As minhas colecções de papel de parede permitem-me precisamente esta liberdade de meio. Posso trabalhar com uma linha em desenho, depois misturar essa linha com uma textura feita em gravura e, finalmente, adicionar cor com um pincel. Ou posso simplesmente decidir usar uma flor, secá-la, prensá-la e fotografá-la. Gosto de misturar todas estas técnicas na minha pesquisa gráfica.

Como é que analisa o seu espírito criativo ?

Gosto de me reinventar em cada colecção. Gosto de fazer coisas novas que não se vêem em lado algum. Gosto de ser vanguardista e ousada na minha composição, na minha técnica e nas minhas propostas criativas.

Colecção Ode

Como é que a marca se posiciona em relação ao mercado e que factores considera fundamentais para a estratégia comercial?

A Tenue de Ville é uma marca de luxo. Vendemos as nossas colecções através de pontos de venda, trabalhamos com arquitectos e designers de interiores e promovemo-nos através das redes sociais e da imprensa.

Que práticas adoptaram em matéria de economia circular e de responsabilidade ambiental?

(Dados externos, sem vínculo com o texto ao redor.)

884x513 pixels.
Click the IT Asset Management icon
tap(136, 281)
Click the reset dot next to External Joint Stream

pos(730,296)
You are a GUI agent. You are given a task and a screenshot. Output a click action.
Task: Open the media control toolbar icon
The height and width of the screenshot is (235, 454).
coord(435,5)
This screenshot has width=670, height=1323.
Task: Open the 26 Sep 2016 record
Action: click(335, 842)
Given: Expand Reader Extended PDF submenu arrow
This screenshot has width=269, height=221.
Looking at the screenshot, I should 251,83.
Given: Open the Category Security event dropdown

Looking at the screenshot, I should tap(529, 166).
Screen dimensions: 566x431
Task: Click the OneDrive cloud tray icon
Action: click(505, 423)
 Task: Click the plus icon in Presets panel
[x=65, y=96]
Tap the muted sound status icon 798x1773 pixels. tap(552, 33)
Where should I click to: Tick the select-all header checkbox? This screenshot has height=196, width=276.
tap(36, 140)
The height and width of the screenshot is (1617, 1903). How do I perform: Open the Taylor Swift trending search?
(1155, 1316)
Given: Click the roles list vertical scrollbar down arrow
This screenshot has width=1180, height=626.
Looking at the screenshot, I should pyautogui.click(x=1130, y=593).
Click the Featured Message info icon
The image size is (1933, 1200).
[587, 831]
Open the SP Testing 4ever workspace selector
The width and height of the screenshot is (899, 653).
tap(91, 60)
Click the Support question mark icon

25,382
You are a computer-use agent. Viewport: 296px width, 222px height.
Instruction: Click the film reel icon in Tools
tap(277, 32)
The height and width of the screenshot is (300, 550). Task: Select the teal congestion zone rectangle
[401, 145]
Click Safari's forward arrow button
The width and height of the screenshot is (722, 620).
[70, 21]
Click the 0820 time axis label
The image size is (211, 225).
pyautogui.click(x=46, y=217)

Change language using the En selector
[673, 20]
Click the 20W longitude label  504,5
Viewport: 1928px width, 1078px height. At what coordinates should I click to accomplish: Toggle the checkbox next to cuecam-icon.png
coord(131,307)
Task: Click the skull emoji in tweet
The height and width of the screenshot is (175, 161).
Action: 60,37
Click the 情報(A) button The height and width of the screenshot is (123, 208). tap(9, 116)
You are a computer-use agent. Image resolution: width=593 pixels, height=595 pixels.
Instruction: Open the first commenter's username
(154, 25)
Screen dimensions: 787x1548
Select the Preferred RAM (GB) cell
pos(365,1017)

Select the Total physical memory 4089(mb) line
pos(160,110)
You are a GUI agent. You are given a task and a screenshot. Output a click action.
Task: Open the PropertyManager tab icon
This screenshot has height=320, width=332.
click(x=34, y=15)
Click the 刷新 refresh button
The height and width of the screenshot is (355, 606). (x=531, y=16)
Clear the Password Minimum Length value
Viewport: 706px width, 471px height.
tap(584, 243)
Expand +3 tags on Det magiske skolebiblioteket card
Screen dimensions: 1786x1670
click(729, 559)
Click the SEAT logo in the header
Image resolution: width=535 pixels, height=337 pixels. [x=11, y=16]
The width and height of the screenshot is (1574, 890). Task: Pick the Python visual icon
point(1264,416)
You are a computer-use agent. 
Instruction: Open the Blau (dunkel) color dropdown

Todas as nossas criações são produzidas apenas por encomenda, desde 2019. Isto evita a necessidade de grandes espaços de armazenamento mas também o risco de ter de deitar fora os artigos não vendidos no final da validade da colecção. Assim, todas as nossas referências estão disponíveis sem limite de tempo ou de validade. Oferecemos todas as nossas criações à medida, para evitar ao máximo o desperdício de papel de parede.
Desde 2020, tenho também tentado criar um revestimento de parede reciclado, utilizando restos de papel de parede das minhas produções. Esta pesquisa ainda está em curso, e mostrei os primeiros protótipos na exposição Maison & Objet.

Colecção Poème

O que lhe traz realização pessoal?

Estar à frente de uma empresa, mesmo de uma empresa criativa, significa usar diferentes chapéus. A fase criativa é obviamente a que mais me agrada, é a parte do meu trabalho que mais me alimenta. Quer se trate de procurar inspiração ou de passar à criação propriamente dita, adoro trabalhar com as minhas mãos, pintar, desenhar, etc. A parte que julgo dominar melhor -porque são os elogios que recebo com mais frequência- é a harmonia das cores. O momento em que estou à procura da combinação de cores é um verdadeiro momento de meditação, durante o qual o tempo se desvanece para mim. É toda esta fase que me faz desabrochar profundamente.

O que significa para si a beleza?

Para mim, a beleza não é suave, vem da experimentação. A beleza é a harmonia. A beleza está em constante mudança.

Colecção Spice
Colecção Alchemy

Mais informação em https://www.tenuedeville.com/fr/

Alexia de Ville


Fundou em 2014 a Tenue De Ville, uma marca belga de papéis de parede. É no seu estúdio em Bruxelas, na Bélgica, que decorre o processo criativo para conceber e harmonizar padrões, texturas e paletas de cores.

A cada colecção, impressa principalmente à maneira antiga -rolos de cobre fotogravados-, a mentora da Tenue De Ville pretende mudar o seu processo tradicional, abordando novos suportes: desenho, fotografia e pintura para complementar a sua abordagem e conhecimento.

Faz pesquisa artística utilizando todas as técnicas como a gravura, a tecelagem e a dobragem de papéis, as tinturas de materiais. Tudo isso constitui o fio condutor nas criações, ora poéticas ora gráficas.

O desenho à mão é fundamental para si, para a marca, e a abordagem humana e os acidentes aleatórios são fomentados.

Supervisiona cada etapa da produção com grande atenção e apresenta cerca de quinze modelos por colecção, disponíveis em várias cores.

A designer belga desenvolve e pesquisa temas que lhe são caros como o mundo animal e orgânico, composições ilustrativas ou motivos geométricos.

Como gestora da marca preocupa-se com o ambiente e apoia a produção local. Os rolos de papel de parede são impressos na Bélgica, em conformidade com as normas ecológicas. As tintas utilizadas são à base de água e o papel tem certificação FSC, para garantir a gestão sustentável das florestas.